» **WHAT THIS TASK INVOLVES**
Return the lines of the records verbatim, from the line containing "The image size" up to and including the line containing "Instruction: Open the Yardım menu". Omit the pictures from your answer.

» **INFORMATION PROVIDED**
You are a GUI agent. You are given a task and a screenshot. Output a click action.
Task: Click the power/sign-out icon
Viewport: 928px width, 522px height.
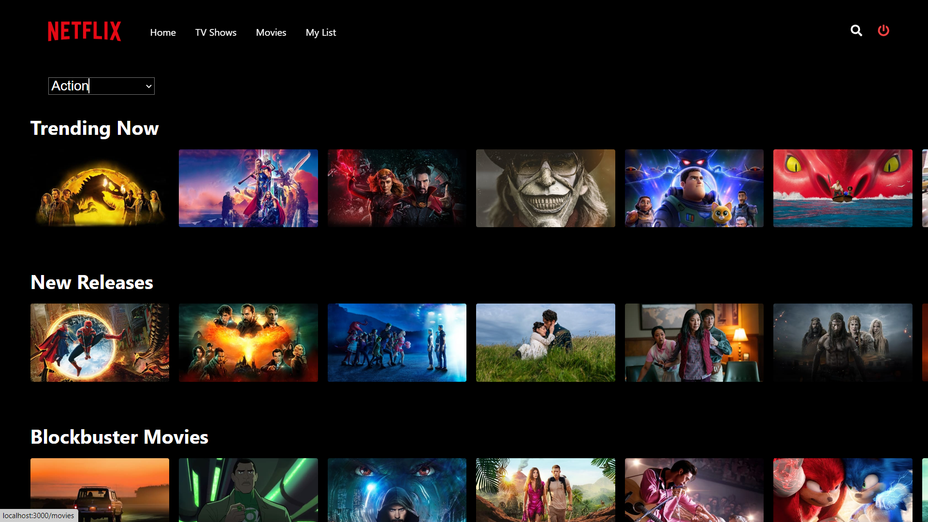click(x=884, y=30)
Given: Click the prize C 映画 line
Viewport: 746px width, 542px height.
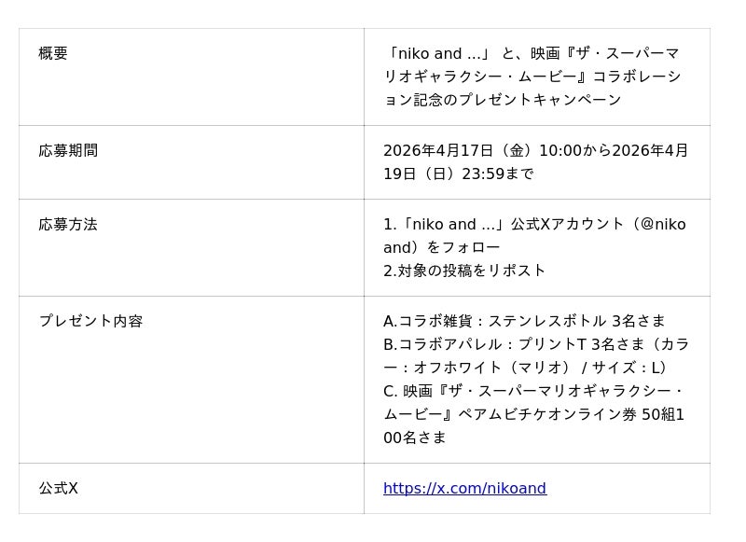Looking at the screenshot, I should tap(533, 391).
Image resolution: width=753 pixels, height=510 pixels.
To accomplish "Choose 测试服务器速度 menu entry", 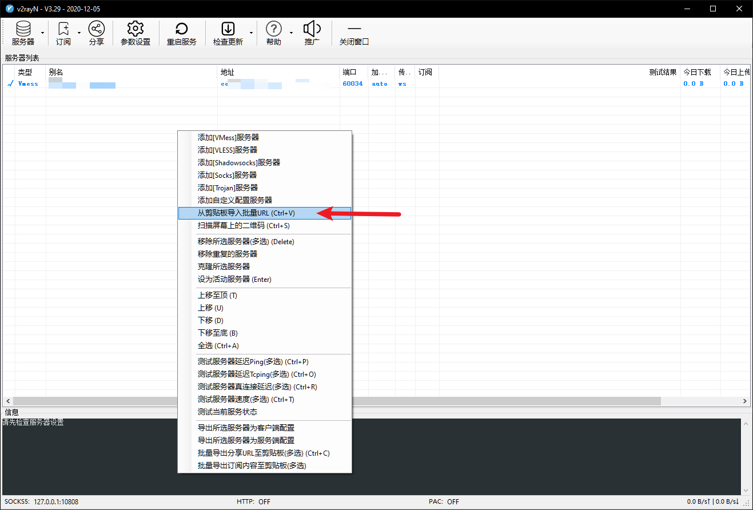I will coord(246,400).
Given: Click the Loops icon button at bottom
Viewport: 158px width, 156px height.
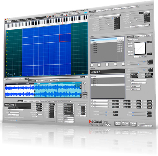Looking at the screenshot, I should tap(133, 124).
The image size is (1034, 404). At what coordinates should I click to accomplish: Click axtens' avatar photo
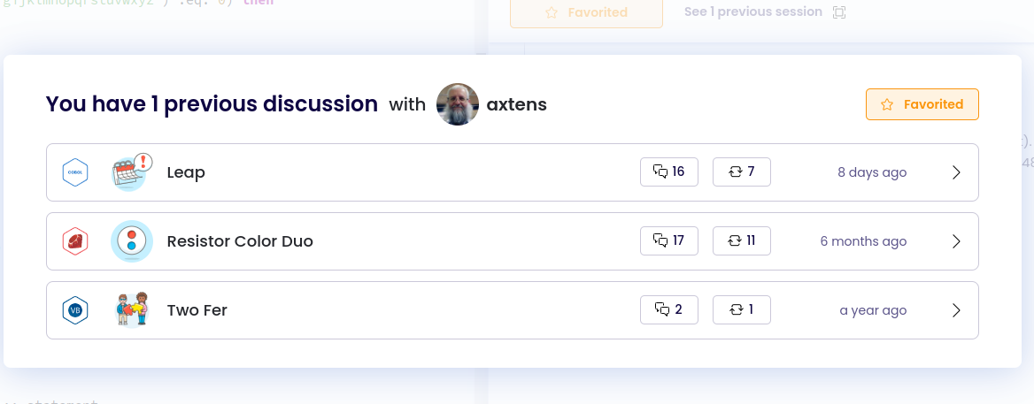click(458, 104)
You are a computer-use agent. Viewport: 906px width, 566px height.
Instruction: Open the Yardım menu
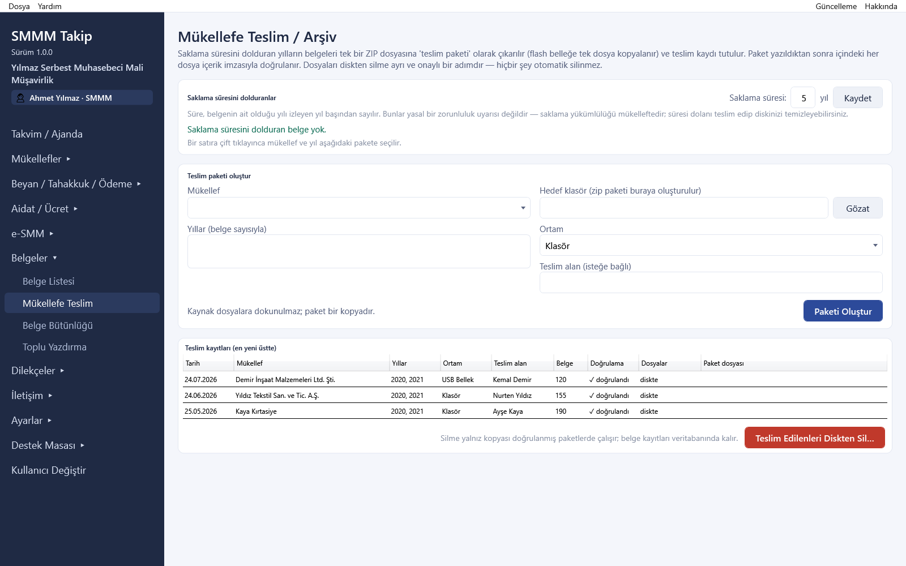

--

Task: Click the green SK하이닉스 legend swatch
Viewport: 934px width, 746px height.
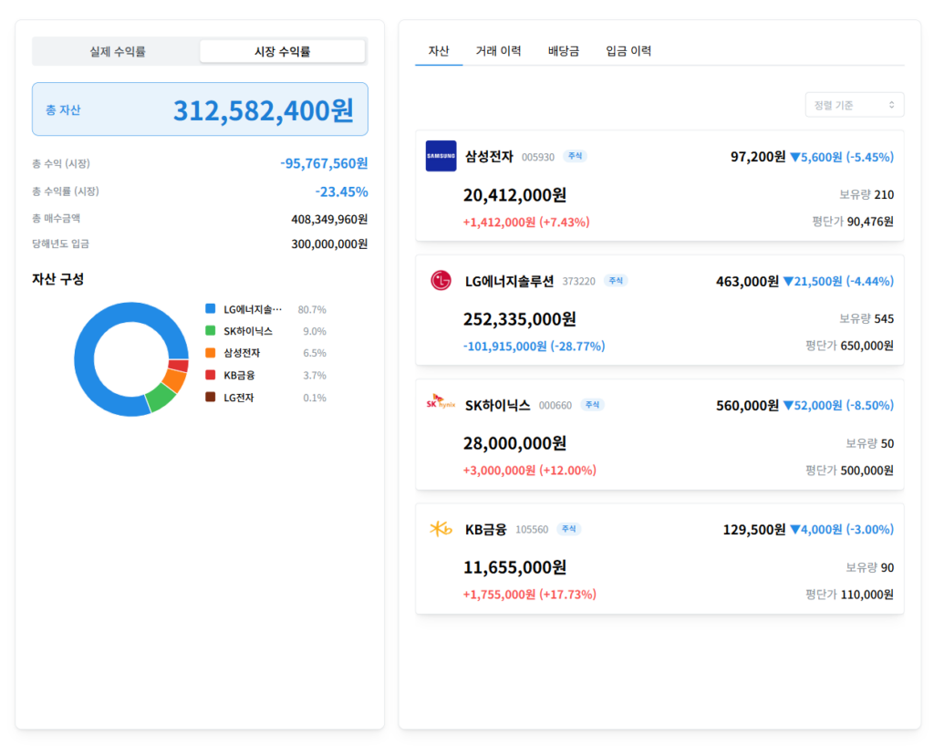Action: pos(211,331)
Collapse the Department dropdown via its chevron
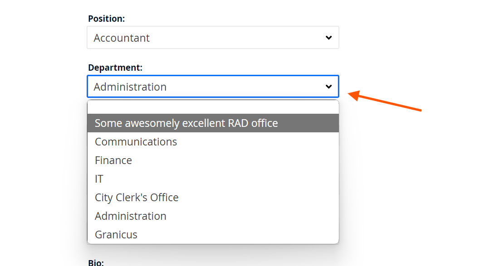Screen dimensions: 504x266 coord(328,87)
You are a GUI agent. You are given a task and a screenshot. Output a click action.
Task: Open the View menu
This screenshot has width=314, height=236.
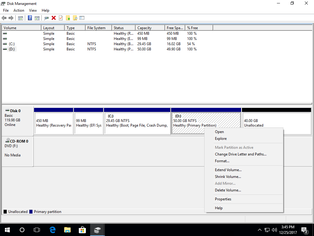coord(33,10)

» **EXERCISE RESULT**
The image size is (1034, 404). At what coordinates should I click to accomplish: Click axtens' avatar photo
click(458, 104)
You are a computer-use agent. Viewport: 906px width, 566px height.
Instruction: Open the Yardım menu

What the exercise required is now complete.